**Problem:**
Edit the lines below so that each "Instruction" reads "Command" and nothing else changes. Leave the pictures out of your version.

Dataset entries
******

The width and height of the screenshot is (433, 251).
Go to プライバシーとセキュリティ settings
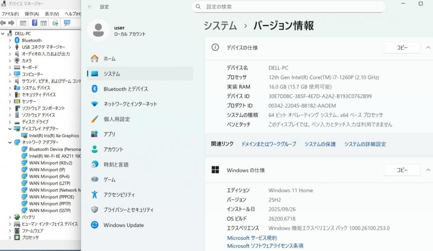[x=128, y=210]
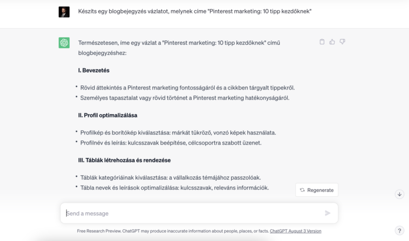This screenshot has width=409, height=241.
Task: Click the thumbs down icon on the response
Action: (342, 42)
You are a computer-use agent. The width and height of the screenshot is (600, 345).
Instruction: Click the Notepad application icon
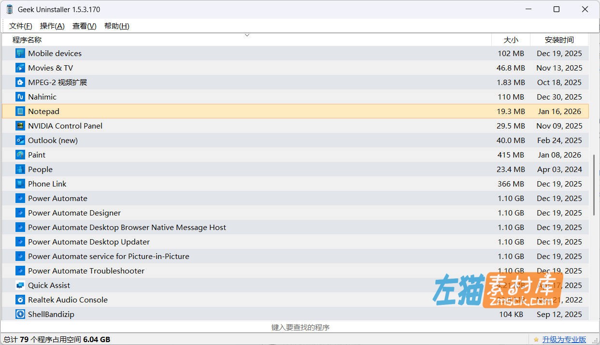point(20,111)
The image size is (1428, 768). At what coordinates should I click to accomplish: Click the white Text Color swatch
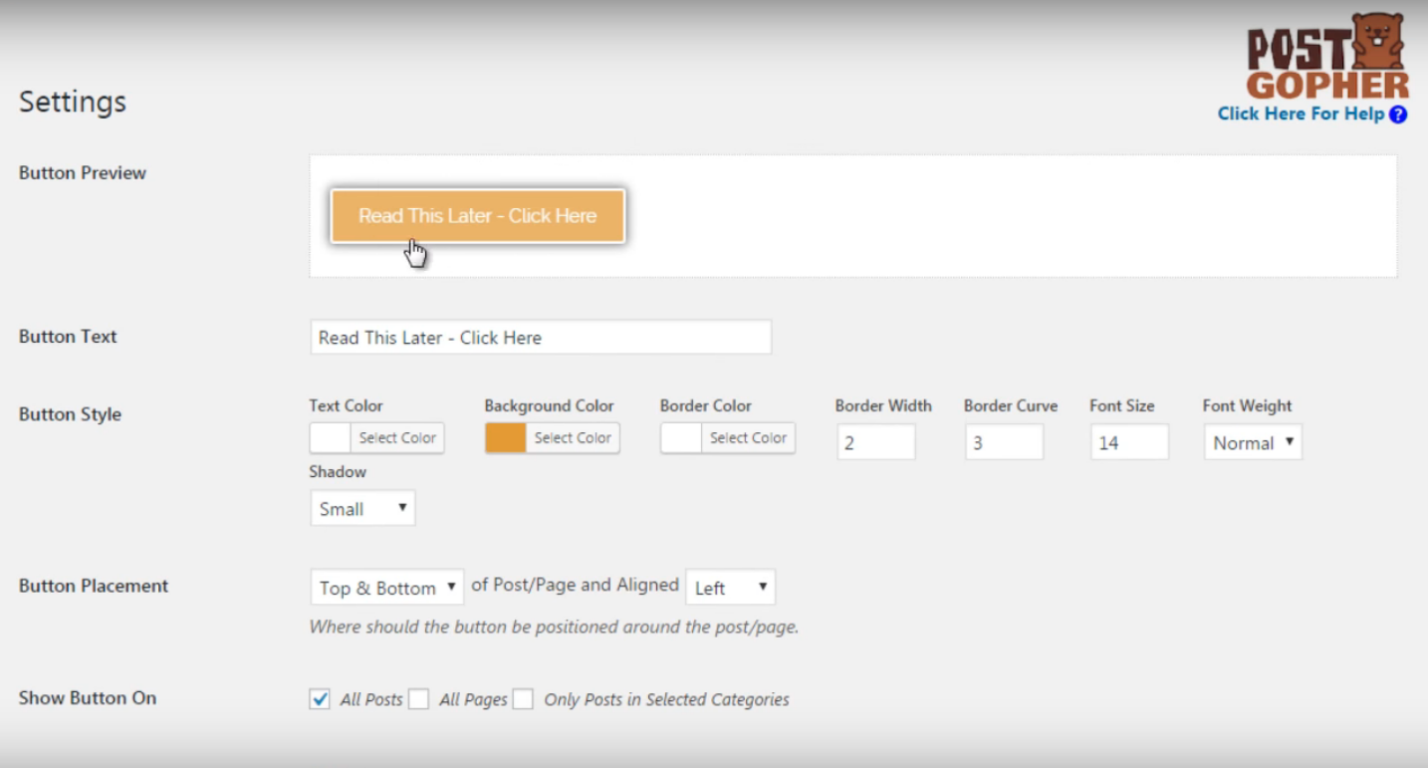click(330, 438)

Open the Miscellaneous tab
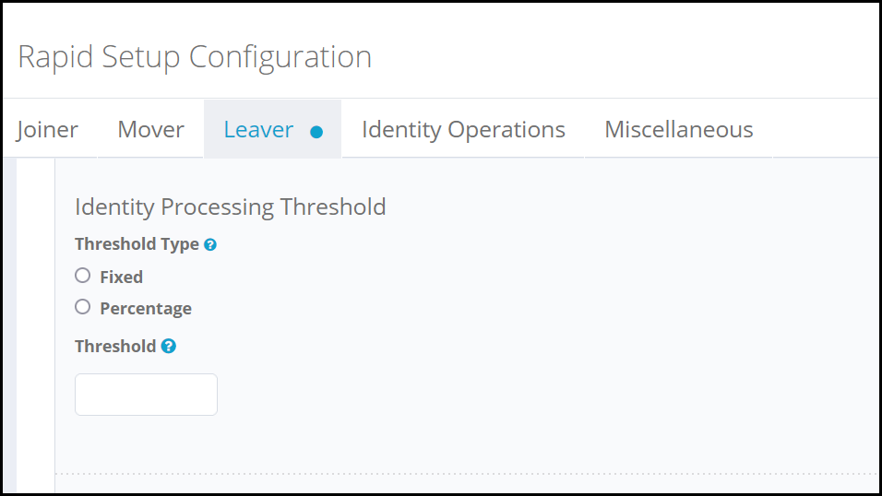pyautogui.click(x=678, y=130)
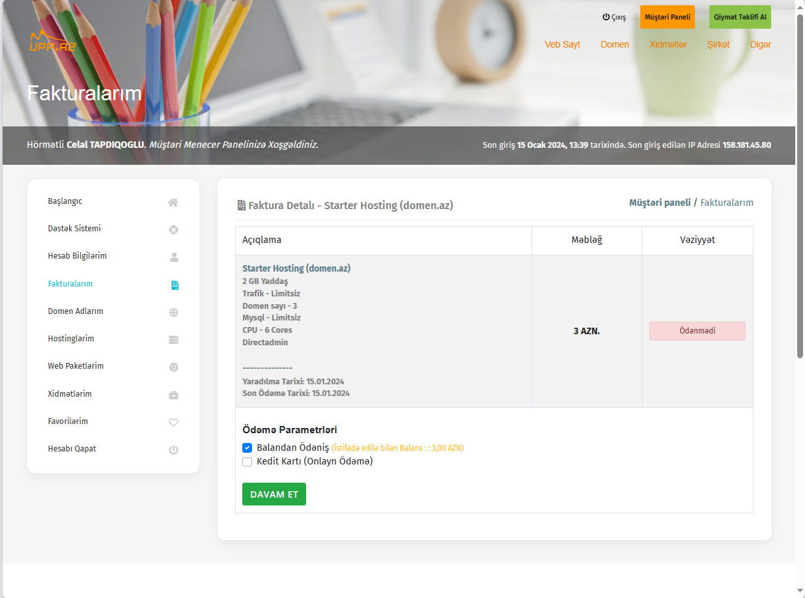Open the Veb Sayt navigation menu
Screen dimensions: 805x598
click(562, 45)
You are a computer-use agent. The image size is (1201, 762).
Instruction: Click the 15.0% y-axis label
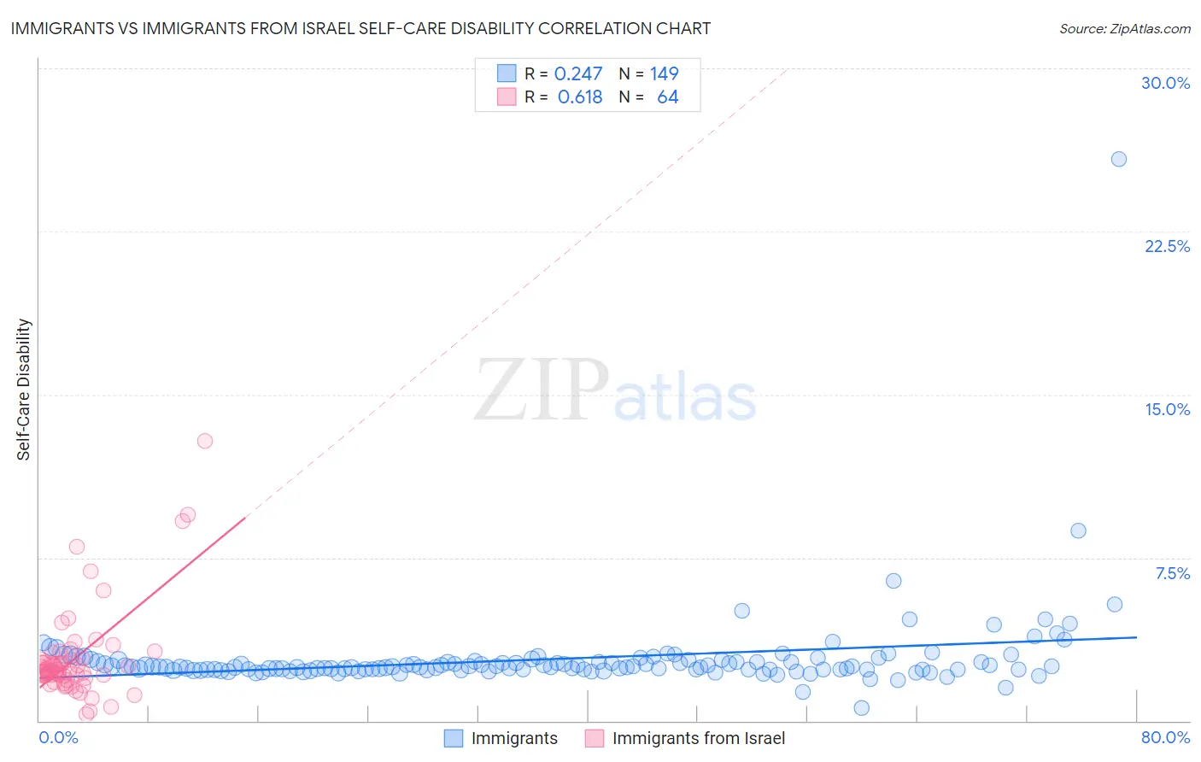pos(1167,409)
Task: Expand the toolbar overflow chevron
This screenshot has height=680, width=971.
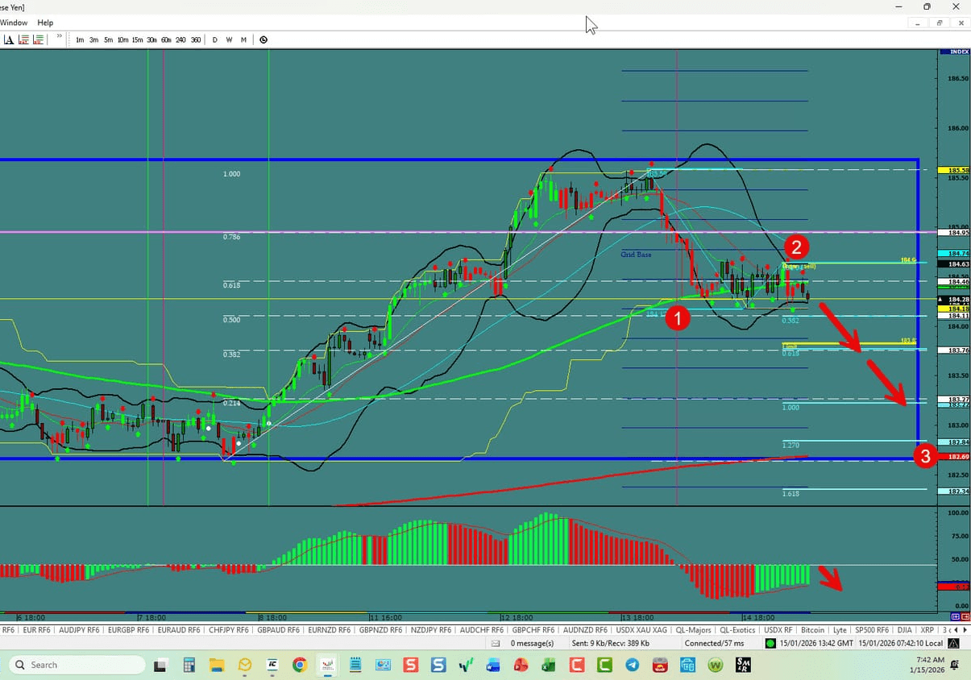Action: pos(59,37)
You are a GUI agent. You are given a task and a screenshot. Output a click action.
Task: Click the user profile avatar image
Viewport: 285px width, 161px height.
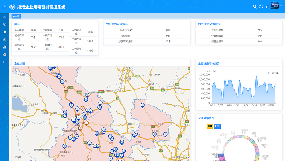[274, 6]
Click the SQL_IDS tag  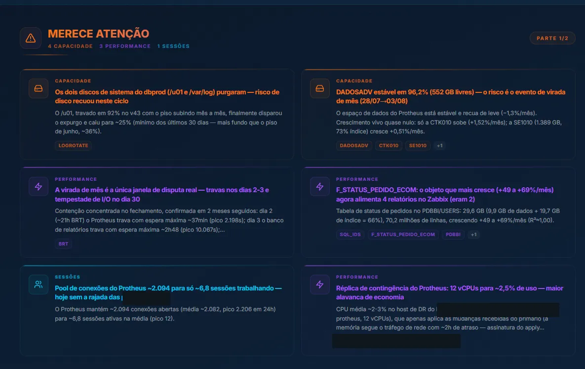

******

**Task result:**
The width and height of the screenshot is (433, 251).
Go to プライバシーとセキュリティ settings
[x=128, y=210]
This screenshot has width=409, height=241.
Task: Click the thumbs down icon on the response
Action: (342, 42)
You are a computer-use agent. The width and height of the screenshot is (600, 345).
Command: Click the Notepad application icon
point(20,111)
The image size is (1428, 768). At what coordinates should I click to accomplish: Click the white Text Color swatch
click(330, 438)

Open the Miscellaneous tab
pyautogui.click(x=678, y=130)
Open the Veb Sayt navigation menu
Screen dimensions: 805x598
click(562, 45)
You are a computer-use agent. The image size is (1201, 762).
Command: Click the 15.0% y-axis label
pos(1167,409)
Task: Expand the toolbar overflow chevron
This screenshot has height=680, width=971.
Action: pos(59,37)
You are a GUI agent. You are given a task and a screenshot. Output a click action.
Task: Click the user profile avatar image
Viewport: 285px width, 161px height.
[274, 6]
Click the SQL_IDS tag  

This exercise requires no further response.